Stored data
>>
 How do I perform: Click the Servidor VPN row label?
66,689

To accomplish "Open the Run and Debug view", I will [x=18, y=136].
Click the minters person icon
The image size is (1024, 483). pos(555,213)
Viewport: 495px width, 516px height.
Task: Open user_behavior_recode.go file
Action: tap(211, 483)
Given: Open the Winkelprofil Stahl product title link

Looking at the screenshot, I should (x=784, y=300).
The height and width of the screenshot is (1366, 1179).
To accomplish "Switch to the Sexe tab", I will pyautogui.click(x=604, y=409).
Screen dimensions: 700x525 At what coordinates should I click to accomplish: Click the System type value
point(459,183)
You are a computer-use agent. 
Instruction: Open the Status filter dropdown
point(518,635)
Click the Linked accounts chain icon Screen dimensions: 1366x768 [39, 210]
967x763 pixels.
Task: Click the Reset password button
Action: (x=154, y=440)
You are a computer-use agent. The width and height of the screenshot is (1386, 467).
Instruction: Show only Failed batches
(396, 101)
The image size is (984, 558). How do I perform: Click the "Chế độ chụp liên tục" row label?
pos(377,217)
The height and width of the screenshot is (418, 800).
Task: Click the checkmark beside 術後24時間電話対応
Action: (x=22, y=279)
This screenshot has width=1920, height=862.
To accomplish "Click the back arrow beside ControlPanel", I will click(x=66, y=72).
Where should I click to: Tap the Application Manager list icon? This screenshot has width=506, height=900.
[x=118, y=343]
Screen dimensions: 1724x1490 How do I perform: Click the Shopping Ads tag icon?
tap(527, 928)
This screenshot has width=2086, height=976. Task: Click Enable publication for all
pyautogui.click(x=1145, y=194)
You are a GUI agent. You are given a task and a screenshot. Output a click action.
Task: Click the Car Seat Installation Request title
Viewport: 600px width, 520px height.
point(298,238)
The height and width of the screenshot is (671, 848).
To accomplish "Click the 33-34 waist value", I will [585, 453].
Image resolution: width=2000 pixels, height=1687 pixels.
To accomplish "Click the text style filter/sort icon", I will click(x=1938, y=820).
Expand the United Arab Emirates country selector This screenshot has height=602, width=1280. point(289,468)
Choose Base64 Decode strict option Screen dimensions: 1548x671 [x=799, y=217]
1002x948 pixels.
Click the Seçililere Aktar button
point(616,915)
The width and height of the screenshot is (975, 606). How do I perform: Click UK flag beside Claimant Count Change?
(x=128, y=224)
<<
> **WORK INSTRUCTION**: All the records shown above need to be given again exactly.

> **RESPONSE**:
 How do I perform: Click the Servidor VPN row label?
66,689

To accomplish "Open the Run and Debug view", I will [x=18, y=136].
Click the minters person icon
The image size is (1024, 483). pos(555,213)
Viewport: 495px width, 516px height.
Task: Open user_behavior_recode.go file
Action: tap(211, 483)
Given: Open the Winkelprofil Stahl product title link

Looking at the screenshot, I should (x=784, y=300).
The height and width of the screenshot is (1366, 1179).
To accomplish "Switch to the Sexe tab", I will pyautogui.click(x=604, y=409).
Screen dimensions: 700x525 At what coordinates should I click to accomplish: Click the System type value
point(459,183)
You are a computer-use agent. 
Instruction: Open the Status filter dropdown
point(518,635)
Click the Linked accounts chain icon Screen dimensions: 1366x768 [39, 210]
967x763 pixels.
Task: Click the Reset password button
Action: (x=154, y=440)
You are a computer-use agent. The width and height of the screenshot is (1386, 467).
Instruction: Show only Failed batches
(396, 101)
The image size is (984, 558). How do I perform: Click the "Chế độ chụp liên tục" row label?
pos(377,217)
The height and width of the screenshot is (418, 800).
Task: Click the checkmark beside 術後24時間電話対応
Action: (x=22, y=279)
This screenshot has width=1920, height=862.
To accomplish "Click the back arrow beside ControlPanel", I will click(x=66, y=72).
Where should I click to: Tap the Application Manager list icon? This screenshot has width=506, height=900.
[x=118, y=343]
Screen dimensions: 1724x1490 How do I perform: Click the Shopping Ads tag icon?
tap(527, 928)
This screenshot has width=2086, height=976. Task: Click Enable publication for all
pyautogui.click(x=1145, y=194)
You are a GUI agent. You are given a task and a screenshot. Output a click action.
Task: Click the Car Seat Installation Request title
Viewport: 600px width, 520px height.
point(298,238)
The height and width of the screenshot is (671, 848).
To accomplish "Click the 33-34 waist value", I will [585, 453].
Image resolution: width=2000 pixels, height=1687 pixels.
To accomplish "Click the text style filter/sort icon", I will click(x=1938, y=820).
Expand the United Arab Emirates country selector This screenshot has height=602, width=1280. point(289,468)
Choose Base64 Decode strict option Screen dimensions: 1548x671 [x=799, y=217]
1002x948 pixels.
Click the Seçililere Aktar button
point(616,915)
The width and height of the screenshot is (975, 606). How do I perform: Click UK flag beside Claimant Count Change?
(x=128, y=224)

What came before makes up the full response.